Rynek domen

Biznes zaczyna się od domeny.


Na rynek trafiła domena budząca skojarzenia z nazizmem. Chodzi o .ss

Na rynek trafiła domena budząca skojarzenia z nazizmem. Chodzi o .ss

Najmłodszy kraj świata udostępnił swoją domenę do rejestracji. Chodzi o końcówkę .ss przypisaną Sudanowi Południowemu. Rozszerzenie wywołuje sporo kontrowersji, ze względu na związane z nim historyczne skojarzenia.

O sprawie pisaliśmy jeszcze w lutym zeszłego roku. Wówczas ICANN zatwierdził delegację nowej końcówki krajowej – przypisanej Sudanowi Południowemu domeny .ss. Rozszerzenie odpowiada kodowi ISO dla tego kraju, tak jak w przypadku pozostałych domen krajowych, i stanowi akronim nazwy państwa, czyli South Sudan (językiem urzędowym Południowego Sudanu jest angielski).

Końcówka od początku budziła kontrowersje ze względu na negatywne skojarzenia historyczne. Dla przypomnienia: SS to akronim Schutzstaffel – paramilitarnej organizacji podlegającej NSDAP, która została następnie przekształcona w siły zbrojne III Rzeszy. Oczywiście tego typu asocjacje są mocniejsze w Europie niż Afryce. Trudno też oczekiwać od mieszkańców targanego konfliktami kraju Trzeciego Świata, jakim jest Sudan Południowy, by przejmowali się „alternatywną” – z ich punktu widzenia – interpretacją domeny .ss. Znaczeniowymi niuansami nie przejęły się również władze tego państwa i nie zabiegały o bardziej „przyzwoitą” TLD – choć miały taką możliwość.

Sudan Południowy został uznany przez ONZ za niezawisłe państwo w lipcu 2011 r., a miesiąc później otrzymał od Międzynarodowej Organizacji Normalizacyjnej kod krajowy SS, przyznany w oparciu o standard ISO 3166 – zbiór zasad regulujących kody krajów, terytoriów zależnych i ich jednostek administracyjnych (np. województw lub krajów związkowych).

Już wtedy, w 2011 r. Stephen Lugga, ówczesny minister ds. telekomunikacji, w wypowiedzi dla Reutersa stwierdził:

„Chcemy, by naszą domeną była SS, odpowiadająca nazwie kraju South Sudan. Ludzie mówią nam, że w Europie SS kojarzy się z nazistami. Niektórzy chcieliby, żebyśmy zdecydowali się na inną domenę. Ale złożyliśmy wniosek o .ss mimo wszystko”.

Decyzja była zatem w pełni świadoma: władze Sudanu Południowego zwyczajnie nie wykazały się chęcią starania się o inną końcówkę. Obecnie na interwencję jest za późno.
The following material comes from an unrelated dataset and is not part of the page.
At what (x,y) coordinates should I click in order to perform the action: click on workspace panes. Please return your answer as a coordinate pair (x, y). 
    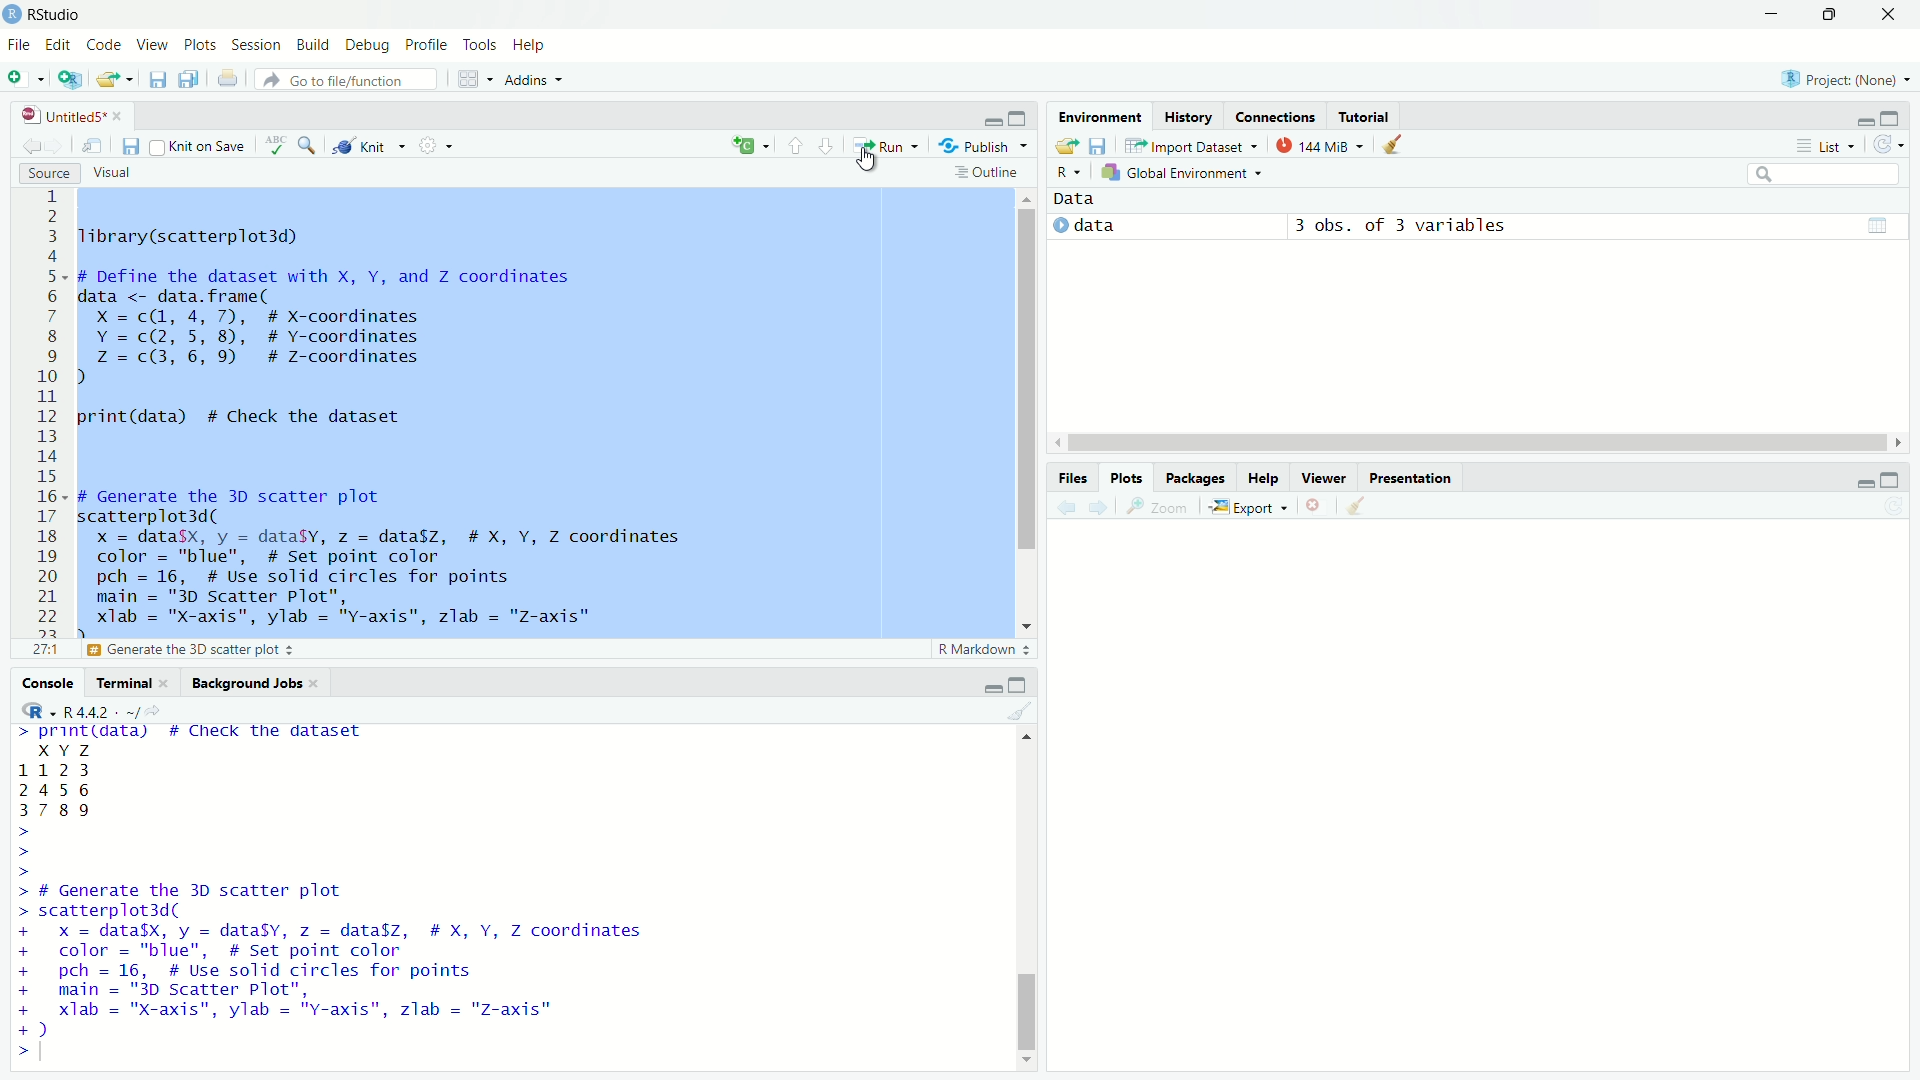
    Looking at the image, I should click on (474, 79).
Domena została delegowana i niebawem będzie dostępna do rejestracji dla wszystkich zainteresowanych.

Rozszerzenie nie będzie jednak dostępne do rejestracji w drugim poziomie. Zarządzający nim rejestr National Communication Authority zdecydował się jedynie na udostępnienie subdomen, z których cztery nie będą podlegały ograniczeniom. Są to:

  • .com.ss,
  • .net.ss,
  • .biz.ss,
  • .me.ss.

1 czerwca rozpoczął się okres sunrise dla .ss, który potrwa do 15 lipca. W jego ramach o nazwy w subdomenach .ss mogą starać się wyłącznie właściciele zarejestrowanych znaków towarowych. Dwa dni po jego zakończeniu rozpocznie się faza landrush, podczas której o nazwy będą mogli konkurować abonenci z grubszymi portfelami. Wówczas sprzedane zostaną adresy premium. Następnie 19 sierpnia rozpocznie się etap Early Access Period (EAP), który potrwa przez dziesięć dni. To swoista „dogrywka” do landrush, gdy będzie można zarezerwować nazwy po cenach niższych niż w poprzednim etapie, ale wyższym niż w fazie ogólnej dostępności (General Availability), która rozpocznie się 1 września.

Najbardziej zainteresowane domeną .ss są prawdopodobnie marki i instytucje, które w trosce o wizerunek będą chciały zabezpieczyć swoje nazwy w tym rozszerzeniu. W tym sensie końcówka .ss przypomina kazus domeny .sucks. Ciekawe tylko, czy w przypadku Sudanu Południowego jest to efekt świadomej strategii, obliczonej na przyciągnięcie wpływów z rejestracji defensywnych czy po prostu szczera chęć zachowania odniesienia do nazwy kraju w domenie internetowej.